What to work on:
Reproduce the lines from the entries below verbatim, beginning at the line that contains "You are a GUI" and stopping after the line that contains "click(x=38, y=106)". Include both of those lines and nothing else.

Given data:
────────

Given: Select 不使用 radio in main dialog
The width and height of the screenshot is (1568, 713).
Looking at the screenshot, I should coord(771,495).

────────

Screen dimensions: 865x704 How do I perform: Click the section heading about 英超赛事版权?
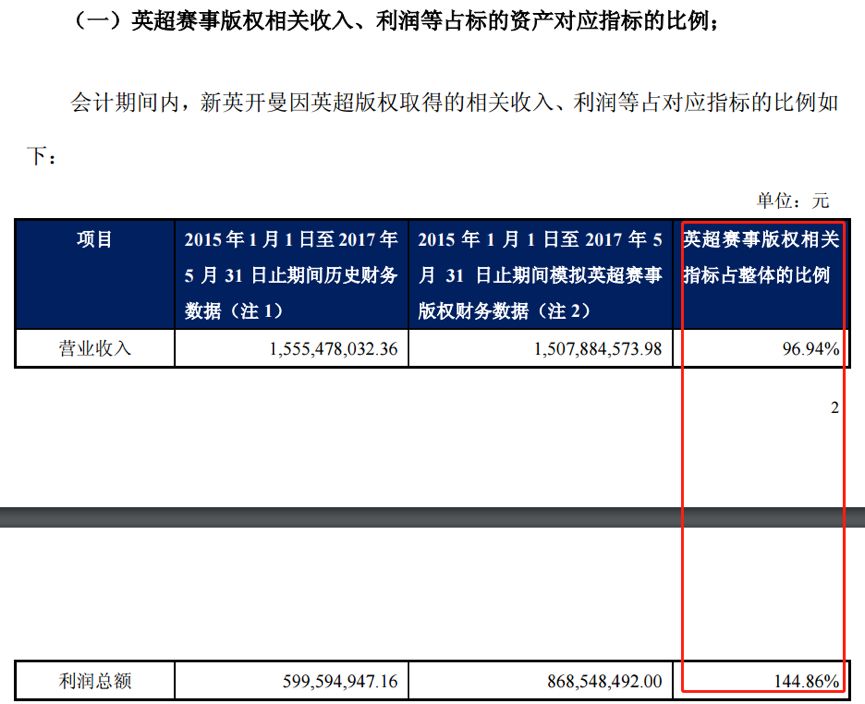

────────

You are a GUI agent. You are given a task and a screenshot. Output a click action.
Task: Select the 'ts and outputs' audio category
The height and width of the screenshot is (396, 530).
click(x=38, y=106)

────────

Solution to this problem:
You are a GUI agent. You are given a task and a screenshot. Output a click action.
Task: Select the 'ts and outputs' audio category
The height and width of the screenshot is (396, 530).
click(x=38, y=106)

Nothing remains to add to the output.